This is my worldbuilding section!

This will mostly be things from my main fictional world, Ra'aknis, but there will also be some things from different worlds.



The origins of humanity

 In our world, humans evolved from apes. In the world of Ra'aknis, humans evolved from mermaids.

 Mermaids are aquatic mammals, closely related to seals and weasels. They have the same level of intelligence as humans, and have multiple cultures.
The evolution of mermaids to humans went faster than an aquatic creature becoming terrestrial would in our world. Rather than a few million years, this evolution took only 1 or 2 thousand years.

 Humans specifically evolved from the population of mermaids living in a bay on the western continent. These mermaids lived closer to the coast and went onto land more often than other mermaid populations, which then lead to them re-evolving legs.

 The first humans considered themselves to be the same as mermaids, and part of their culture. Humans and mermaids sang and ate together, and they both used the same sign language.

 Soon, humans started developing their own culture, and their own sign language. They started augmenting their sign language with singing, and that singing turned into a spoken language of its own.

 Humans started going further and further inland to hunt and gather. Some humans stayed by the bay, living as terrestrial mermaids, but most humans left to form their own culture. They roamed a territory along the Anis river, not far from the bay. They called themselves the Nisax.


Fire and pottery

 It doesn't take long for humans to discover fire, and even less time for them to assign mythological significance to it.

The Nisax believe fire was gifted to them by the god of lightning. The legend goes that not long after the Nisax split from the mermaids, a young girl got the idea to try and make fire. She tried many things, failing every time, and so prayed to the god of lightning for help.

 The god decided to take a small portion of his power and put it into a rock for the girl. But when he gave her the rock, it immediately burned her hand. Seeing that even a small portion of lightning power was too powerful in one stone, he split it into two, and placed them far away from each other.

 The god told the girl that one stone would be near the river, and when struck against another rock, would chip into sharp points.
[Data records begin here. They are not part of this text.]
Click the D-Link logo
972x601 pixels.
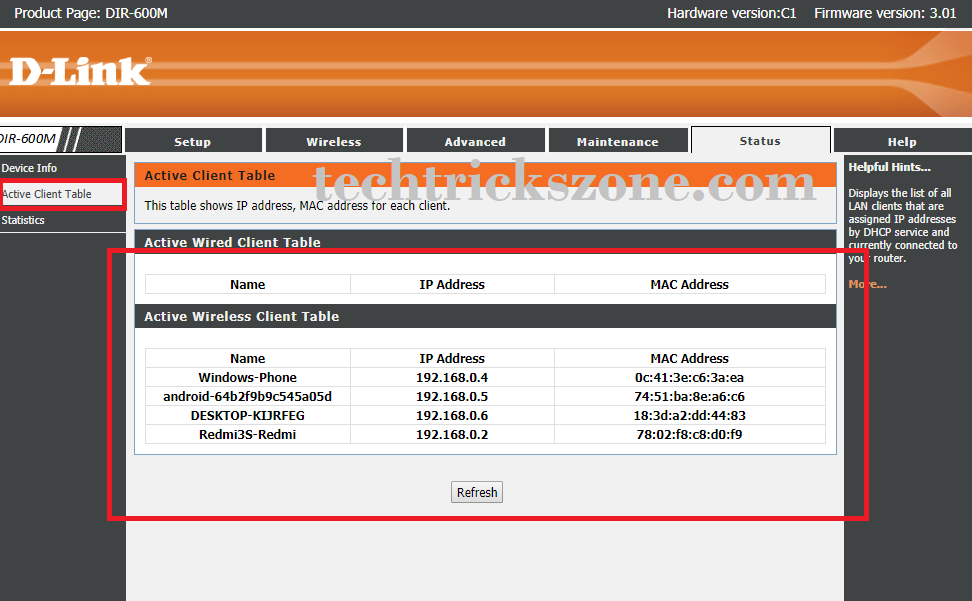click(80, 71)
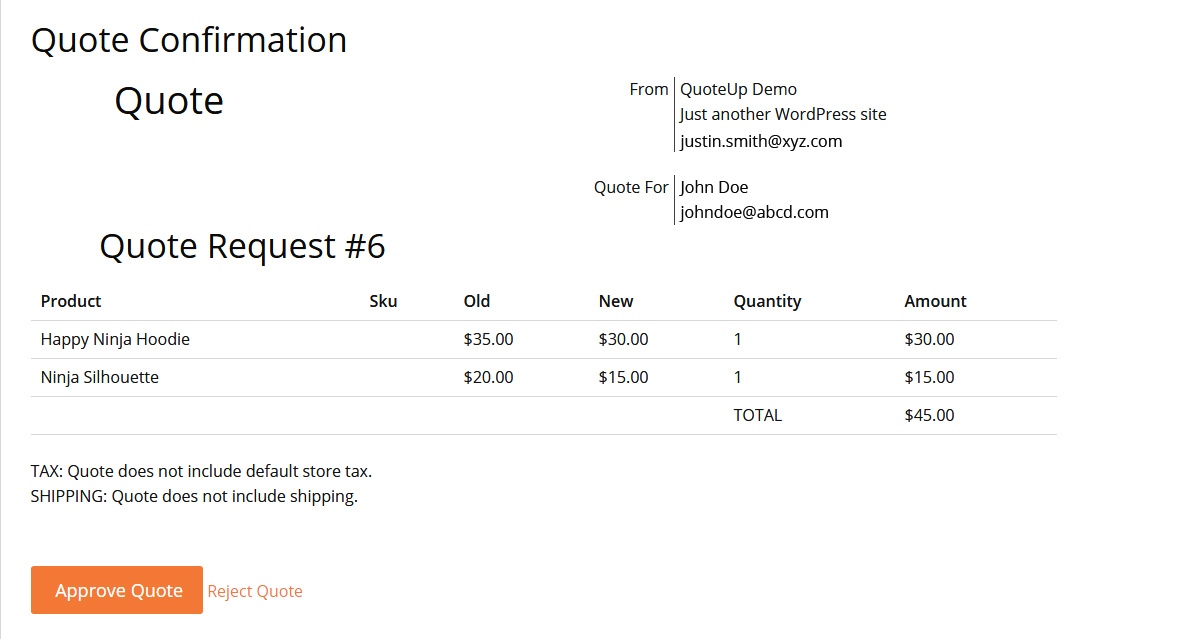Image resolution: width=1199 pixels, height=639 pixels.
Task: Select the johndoe@abcd.com email text
Action: [754, 212]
The other stone would be found uphill from the river, would glitter the colour of the sun, and when struck against another rock, would release a foul odour.

 So the girl found these rocks, flint and pyrite, and struck them together to make sparks. The Nisax believe these sparks to be the god's power turning into tiny bolts of lightning.

 In another myth, this same girl makes small humanoid figures out of clay. One day, while playing with her muddy toys, she drops one into the fire. She wants to retrieve it, but an elder stops her, saying she will just have to accept this loss and move on.

 When the fire has burned out, the girl goes to retrieve her ruined toy, only to find that the fire had made the clay stronger.


In time, this myth gets twisted, with the girl becoming a goddess and the clay doll becoming the first humans.

Funerary rites in Ra'aknis

 In certain parts of Ra'aknis, hair is considered to be very important and a part of the soul. People in these parts never cut their hair, except for in cases of illness.

When someone dies, their hair is cut off and burned. In some areas, all their body hair will also be shaved off and burned. The ashes are consumed by their community as a form of ritualistic cannibalism, and used as pigment for face paint used in the funeral ceremony.

 The dead's lips are cut and their blood used to stain ceremonial clothing. Some areas save some hair from burning to embroider onto these clothes. The dead is then dressed in the clothes and buried.

 Some areas, rather than cutting the lip for blood, will cut off some of the dead's genitals and use the blood from there. The cut-off genitals are boiled in water and the water drunk. The flesh itself is either divided into small pieces and consumed among the community, or wholly consumed by a parent, spouse, or child.

If the person died in a battle or from an injury, a few bones may be taken and boiled into broth, which is then eaten with the meat of a stag.